In artist Yona Verwer’s “Immersion VIII,” a nude woman in a fetal position floats in a swirl of water. The image is at once ethereal and surreal, not unlike Verwer’s first mikveh experience, a purification ritual, and central to conversion, the transition from non-Jew to Jew.

“It is the joy of weightlessness and the feeling of being spiritually elevated,”  said Verwer, the co-founder of the Jewish Art Salon, who was born Catholic in the Netherlands and converted to Judaism in 1995.

“Five years after my conversion I started including Jewish subject matter in my paintings, that is to say contemporary visual interpretations of ancient texts,” she added. “I also examine contemporary themes like identity, ecology, antisemitism and more through a Jewish lens.”

“Immersion VIII” is one of 17 works in an original and perhaps unprecedented exhibit, “Children of Ruth: Artists Choosing Judaism,” currently running at the Heller Museum at Hebrew Union College. The thought provoking display features the paintings, drawings, collages, found objects and sculptures created by artists who have discovered a home through conversion. Some of the pieces are abstract, others representational and still others combinations thereof or not readily definable at all. None of it is kitschy, reductive or derivative.

Hailing from across the globe and representing an array of ethnic, social and religious backgrounds, all the artists have forged work informed by various aspects of their conversions. There is commentary on biblical texts, illustrations of Jewish rituals and others that merge imagery from the artists’ early backgrounds with representations of and metaphors for Judaism and Jewish life. In more than a few pieces, the Golem — the ultimate outlier who is nevertheless the mystical protector of the Jewish people — makes an appearance.
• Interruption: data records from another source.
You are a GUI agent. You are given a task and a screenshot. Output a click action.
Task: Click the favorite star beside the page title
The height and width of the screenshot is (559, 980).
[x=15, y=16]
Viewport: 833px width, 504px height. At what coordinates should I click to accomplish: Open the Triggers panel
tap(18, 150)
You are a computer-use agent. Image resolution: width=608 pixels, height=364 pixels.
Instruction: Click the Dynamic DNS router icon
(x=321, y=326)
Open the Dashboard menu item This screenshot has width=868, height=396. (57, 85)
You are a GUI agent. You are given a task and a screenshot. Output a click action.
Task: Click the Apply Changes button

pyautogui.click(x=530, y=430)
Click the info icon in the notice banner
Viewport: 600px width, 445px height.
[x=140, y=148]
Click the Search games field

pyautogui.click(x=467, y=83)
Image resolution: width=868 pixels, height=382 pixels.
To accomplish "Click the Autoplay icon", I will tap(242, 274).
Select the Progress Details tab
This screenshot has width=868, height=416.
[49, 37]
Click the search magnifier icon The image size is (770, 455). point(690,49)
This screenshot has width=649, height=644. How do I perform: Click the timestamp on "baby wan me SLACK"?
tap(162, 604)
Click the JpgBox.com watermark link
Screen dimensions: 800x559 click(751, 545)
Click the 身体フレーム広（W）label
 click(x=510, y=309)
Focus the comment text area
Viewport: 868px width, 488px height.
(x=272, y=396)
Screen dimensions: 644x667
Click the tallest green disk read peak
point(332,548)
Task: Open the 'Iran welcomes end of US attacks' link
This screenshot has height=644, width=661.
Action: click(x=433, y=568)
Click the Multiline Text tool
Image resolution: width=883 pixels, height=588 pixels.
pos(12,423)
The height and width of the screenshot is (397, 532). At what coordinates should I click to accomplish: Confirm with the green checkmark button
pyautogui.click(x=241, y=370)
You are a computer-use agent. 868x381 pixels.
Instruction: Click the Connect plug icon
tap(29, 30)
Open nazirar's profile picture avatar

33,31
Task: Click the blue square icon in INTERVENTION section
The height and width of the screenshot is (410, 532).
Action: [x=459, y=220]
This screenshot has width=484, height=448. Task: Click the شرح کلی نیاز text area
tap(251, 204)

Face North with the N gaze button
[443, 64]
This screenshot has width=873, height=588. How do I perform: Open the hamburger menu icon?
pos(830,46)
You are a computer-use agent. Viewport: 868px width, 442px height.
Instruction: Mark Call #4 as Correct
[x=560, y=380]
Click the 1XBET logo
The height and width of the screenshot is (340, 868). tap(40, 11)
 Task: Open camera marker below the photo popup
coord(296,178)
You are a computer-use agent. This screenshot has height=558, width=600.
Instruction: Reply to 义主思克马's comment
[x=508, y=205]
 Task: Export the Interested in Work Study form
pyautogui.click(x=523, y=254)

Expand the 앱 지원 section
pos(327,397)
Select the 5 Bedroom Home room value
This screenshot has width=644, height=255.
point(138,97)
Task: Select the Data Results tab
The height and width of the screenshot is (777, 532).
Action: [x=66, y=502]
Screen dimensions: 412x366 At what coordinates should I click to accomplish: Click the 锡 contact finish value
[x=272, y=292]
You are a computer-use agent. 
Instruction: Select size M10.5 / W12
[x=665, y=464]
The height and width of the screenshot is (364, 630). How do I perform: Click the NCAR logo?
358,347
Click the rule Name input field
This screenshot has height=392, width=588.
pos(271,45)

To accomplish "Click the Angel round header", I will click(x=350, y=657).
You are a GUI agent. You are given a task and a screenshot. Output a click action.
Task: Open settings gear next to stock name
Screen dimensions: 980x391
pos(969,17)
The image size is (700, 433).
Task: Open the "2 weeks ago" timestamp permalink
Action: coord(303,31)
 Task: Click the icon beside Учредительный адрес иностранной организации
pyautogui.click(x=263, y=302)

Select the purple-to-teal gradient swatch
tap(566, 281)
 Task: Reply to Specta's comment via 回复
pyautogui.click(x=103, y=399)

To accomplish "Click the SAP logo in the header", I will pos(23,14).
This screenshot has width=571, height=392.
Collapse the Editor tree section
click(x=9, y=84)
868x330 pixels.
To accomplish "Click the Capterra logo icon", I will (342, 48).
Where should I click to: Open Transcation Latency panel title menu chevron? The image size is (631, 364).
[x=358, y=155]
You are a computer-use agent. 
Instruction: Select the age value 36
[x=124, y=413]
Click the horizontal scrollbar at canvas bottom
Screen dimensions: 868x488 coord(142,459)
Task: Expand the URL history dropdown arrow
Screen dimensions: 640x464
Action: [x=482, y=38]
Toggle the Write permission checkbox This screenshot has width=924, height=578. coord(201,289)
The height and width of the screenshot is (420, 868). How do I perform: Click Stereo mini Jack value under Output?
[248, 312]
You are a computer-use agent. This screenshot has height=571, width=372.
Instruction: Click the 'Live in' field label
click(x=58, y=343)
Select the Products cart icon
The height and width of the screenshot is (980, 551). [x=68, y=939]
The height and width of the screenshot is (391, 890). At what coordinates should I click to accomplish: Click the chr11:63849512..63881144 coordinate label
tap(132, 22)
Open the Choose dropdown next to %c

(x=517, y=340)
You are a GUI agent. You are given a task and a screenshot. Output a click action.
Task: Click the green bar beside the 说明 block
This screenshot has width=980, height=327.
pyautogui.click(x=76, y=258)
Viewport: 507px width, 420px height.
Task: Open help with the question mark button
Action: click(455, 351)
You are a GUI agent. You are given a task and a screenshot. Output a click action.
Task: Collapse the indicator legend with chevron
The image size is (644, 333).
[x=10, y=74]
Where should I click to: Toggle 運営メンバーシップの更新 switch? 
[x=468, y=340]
“I wanted to be Jewish from the time I was 11 despite knowing almost nothing about Judaism, and not meeting a Jew until I was 19,” Verwer said.  “It felt irrational, but later, the Lubavitcher Rebbe’s words resonated — that sincere converts to Judaism possess an inherent Jewish soul, even prior to their formal conversion. In other words, converts are not outsiders but returning kin.”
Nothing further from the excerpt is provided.